TEXT BLOCK:

* Begin *

# Rejected recordings



## millionrainbows (Jun 23, 2012)

What recordings have you rejected as being unsuitable, and for what reasons?

Here are a few of mine:

The Walter Giesking Debussy recordings; while I recognize Giesking's artistry, I consider Debussy's music to be primarily visceral in nature, not cerebral or existing in some sort of Platonic realm beyond the senses; similarly, I need to taste French cuisine fully, not experience it as a black-and white newsreel, as the EMI recordings seem to be. Give me Paul Jacobs for the fresh, full, hot-meal experience, not the frozen, historic Giesking.

Jean-Yves Thibaudet plays Satie: It collects dust, while my Bojan Gorisek (Audiophile Classics) and Aldo Ciccolini (both 1970s and present versions) get regular play. In this case it's not sonics, but the artist.

* End *

LIST OF TASKS:
**1.** In the forum thread on rejected recordings, whose Debussy recordings does the first poster recommend for the "fresh, full, hot-meal experience"?
**2.** Please continue the forum thread on rejected recordings from the point where it stops.

MATERIAL:
* Begin *

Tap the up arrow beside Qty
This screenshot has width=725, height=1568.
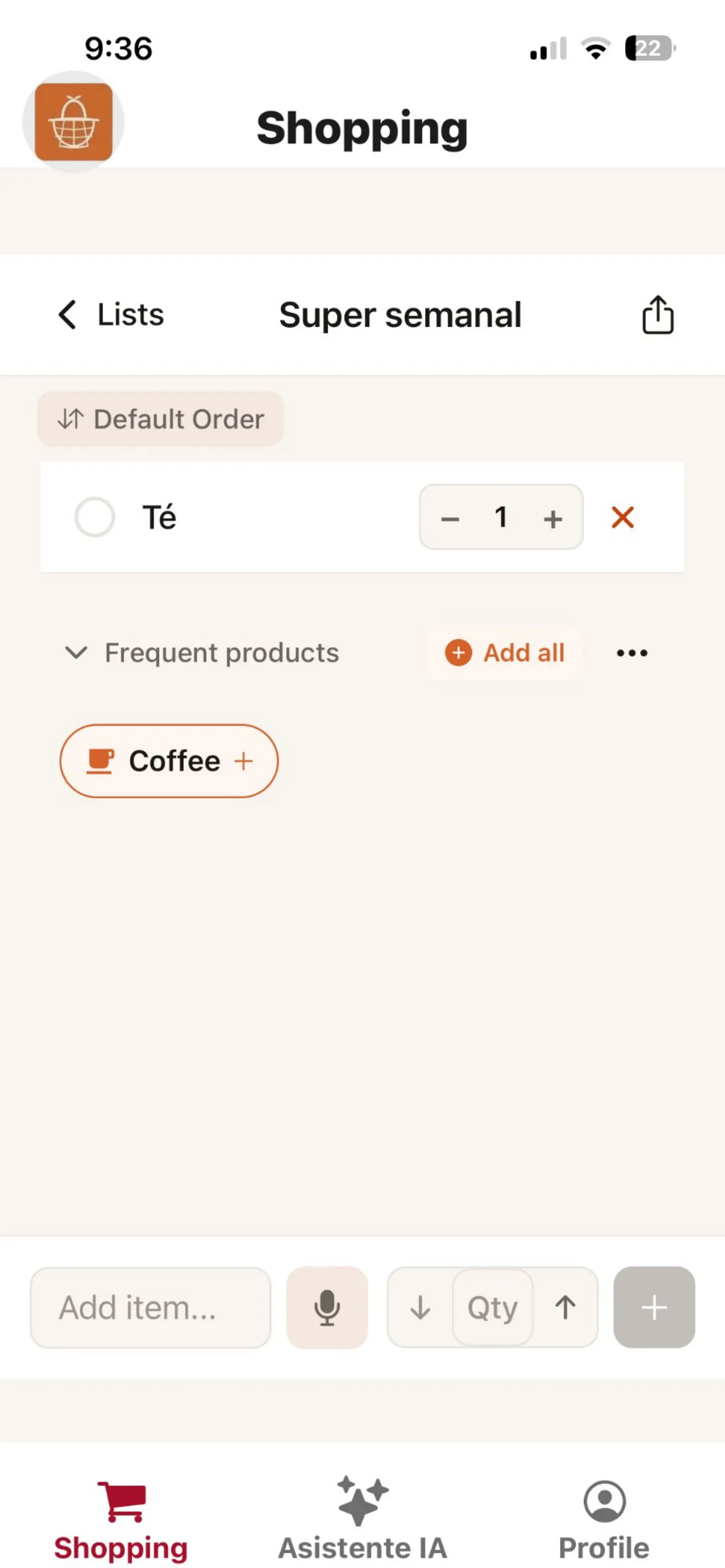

* End *

THE ANSWERS:
**1.** Paul Jacobs's.

**2.**
Leipziger Quartet plays Ives (MGD): They are German, and apparently have no feeling for Ives.

Messiaen: Mélodies (complete, 2-CD Brilliant). I got this to have another version of Harawi, and because I like Håkon Austbø as a pianist on Peter Schat's Chamber Works; but this singer, Ingrid Kapelle, ruins it for me, both in her inaccuracy, and the way she "bellows" at times.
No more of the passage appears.